→ **Exercise aim**
For each line of the listing that contains "label", make a copy and return it.
· · ·
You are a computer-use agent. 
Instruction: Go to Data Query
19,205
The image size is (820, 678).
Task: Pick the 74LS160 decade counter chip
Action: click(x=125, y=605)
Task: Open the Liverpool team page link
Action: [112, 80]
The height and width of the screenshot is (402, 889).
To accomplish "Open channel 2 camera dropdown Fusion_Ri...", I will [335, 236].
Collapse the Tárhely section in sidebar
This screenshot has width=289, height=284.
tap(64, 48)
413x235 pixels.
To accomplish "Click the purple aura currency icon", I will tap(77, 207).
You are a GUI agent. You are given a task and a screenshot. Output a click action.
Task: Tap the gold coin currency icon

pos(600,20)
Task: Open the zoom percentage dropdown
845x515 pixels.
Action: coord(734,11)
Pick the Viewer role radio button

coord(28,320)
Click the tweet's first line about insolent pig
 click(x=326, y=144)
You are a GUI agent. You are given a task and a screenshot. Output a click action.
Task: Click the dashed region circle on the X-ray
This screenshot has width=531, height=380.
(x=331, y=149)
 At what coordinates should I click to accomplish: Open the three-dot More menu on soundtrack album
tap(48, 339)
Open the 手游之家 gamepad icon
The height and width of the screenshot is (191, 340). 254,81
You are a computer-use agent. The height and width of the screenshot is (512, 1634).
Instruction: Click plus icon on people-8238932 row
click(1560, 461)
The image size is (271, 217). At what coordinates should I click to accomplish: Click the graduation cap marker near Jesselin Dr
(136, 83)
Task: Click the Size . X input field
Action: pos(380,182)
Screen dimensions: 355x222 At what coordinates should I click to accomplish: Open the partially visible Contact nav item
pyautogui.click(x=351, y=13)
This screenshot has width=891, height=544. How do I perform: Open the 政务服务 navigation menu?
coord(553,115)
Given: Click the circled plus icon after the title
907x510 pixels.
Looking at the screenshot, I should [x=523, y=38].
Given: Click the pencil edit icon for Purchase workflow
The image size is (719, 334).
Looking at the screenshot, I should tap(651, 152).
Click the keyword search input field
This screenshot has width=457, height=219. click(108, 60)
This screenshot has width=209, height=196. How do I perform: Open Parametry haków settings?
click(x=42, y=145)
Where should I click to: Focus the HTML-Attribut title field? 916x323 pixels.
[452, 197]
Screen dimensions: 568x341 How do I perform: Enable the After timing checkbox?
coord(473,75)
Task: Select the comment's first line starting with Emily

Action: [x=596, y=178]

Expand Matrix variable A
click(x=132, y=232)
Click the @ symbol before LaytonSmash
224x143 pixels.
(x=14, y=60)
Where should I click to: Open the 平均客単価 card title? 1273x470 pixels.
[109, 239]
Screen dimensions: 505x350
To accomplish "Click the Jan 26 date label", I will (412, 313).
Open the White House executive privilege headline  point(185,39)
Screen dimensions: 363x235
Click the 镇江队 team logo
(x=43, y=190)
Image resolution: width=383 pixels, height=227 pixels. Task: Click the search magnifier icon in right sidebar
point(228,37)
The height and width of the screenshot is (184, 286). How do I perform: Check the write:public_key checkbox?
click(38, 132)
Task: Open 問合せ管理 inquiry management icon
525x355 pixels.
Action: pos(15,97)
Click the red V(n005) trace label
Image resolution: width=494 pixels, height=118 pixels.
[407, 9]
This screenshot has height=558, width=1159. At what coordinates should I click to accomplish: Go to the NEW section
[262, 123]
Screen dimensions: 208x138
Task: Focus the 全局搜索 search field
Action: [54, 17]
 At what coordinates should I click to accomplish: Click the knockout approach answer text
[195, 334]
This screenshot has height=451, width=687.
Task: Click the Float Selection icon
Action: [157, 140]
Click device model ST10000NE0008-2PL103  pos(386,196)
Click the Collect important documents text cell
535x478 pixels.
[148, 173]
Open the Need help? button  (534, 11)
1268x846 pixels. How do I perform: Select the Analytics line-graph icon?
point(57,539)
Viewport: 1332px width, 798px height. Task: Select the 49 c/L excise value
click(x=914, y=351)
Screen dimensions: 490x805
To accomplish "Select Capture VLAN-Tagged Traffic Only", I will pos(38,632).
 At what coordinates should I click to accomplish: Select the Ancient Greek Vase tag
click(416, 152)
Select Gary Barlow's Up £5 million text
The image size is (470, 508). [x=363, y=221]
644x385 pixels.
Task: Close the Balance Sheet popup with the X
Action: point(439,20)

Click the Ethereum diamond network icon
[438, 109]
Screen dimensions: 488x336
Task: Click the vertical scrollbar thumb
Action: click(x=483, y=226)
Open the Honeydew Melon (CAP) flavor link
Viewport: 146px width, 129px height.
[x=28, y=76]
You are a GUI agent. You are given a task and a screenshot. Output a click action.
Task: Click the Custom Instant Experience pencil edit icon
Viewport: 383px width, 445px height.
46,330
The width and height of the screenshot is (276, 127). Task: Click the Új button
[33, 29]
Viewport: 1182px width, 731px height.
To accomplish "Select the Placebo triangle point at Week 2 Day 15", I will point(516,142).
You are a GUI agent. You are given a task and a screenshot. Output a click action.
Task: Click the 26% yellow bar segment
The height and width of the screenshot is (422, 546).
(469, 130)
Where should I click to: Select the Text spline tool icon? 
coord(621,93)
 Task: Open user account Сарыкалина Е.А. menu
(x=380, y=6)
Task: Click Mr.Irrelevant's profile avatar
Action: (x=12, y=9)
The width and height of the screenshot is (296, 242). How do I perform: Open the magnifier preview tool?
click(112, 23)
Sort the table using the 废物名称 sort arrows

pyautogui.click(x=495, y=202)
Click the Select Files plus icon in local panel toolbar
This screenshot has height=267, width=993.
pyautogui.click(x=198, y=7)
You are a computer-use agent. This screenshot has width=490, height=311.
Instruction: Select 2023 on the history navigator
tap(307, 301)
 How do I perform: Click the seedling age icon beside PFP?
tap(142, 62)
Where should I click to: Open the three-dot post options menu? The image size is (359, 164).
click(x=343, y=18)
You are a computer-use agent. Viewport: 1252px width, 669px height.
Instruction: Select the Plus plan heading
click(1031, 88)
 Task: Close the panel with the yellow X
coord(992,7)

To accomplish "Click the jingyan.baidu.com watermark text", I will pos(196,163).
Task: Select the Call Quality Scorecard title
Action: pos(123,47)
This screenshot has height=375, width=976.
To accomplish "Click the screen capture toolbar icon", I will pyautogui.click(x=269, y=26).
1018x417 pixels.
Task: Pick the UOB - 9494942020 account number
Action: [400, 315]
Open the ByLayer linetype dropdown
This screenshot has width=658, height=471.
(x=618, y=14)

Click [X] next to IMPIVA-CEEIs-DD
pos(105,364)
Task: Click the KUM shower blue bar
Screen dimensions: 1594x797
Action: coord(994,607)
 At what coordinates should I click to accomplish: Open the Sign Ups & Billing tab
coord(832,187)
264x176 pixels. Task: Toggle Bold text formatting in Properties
· · ·
→ **Output of the exercise**
To accomplish "Click the Jan 26 date label", I will (412, 313).
Click the red V(n005) trace label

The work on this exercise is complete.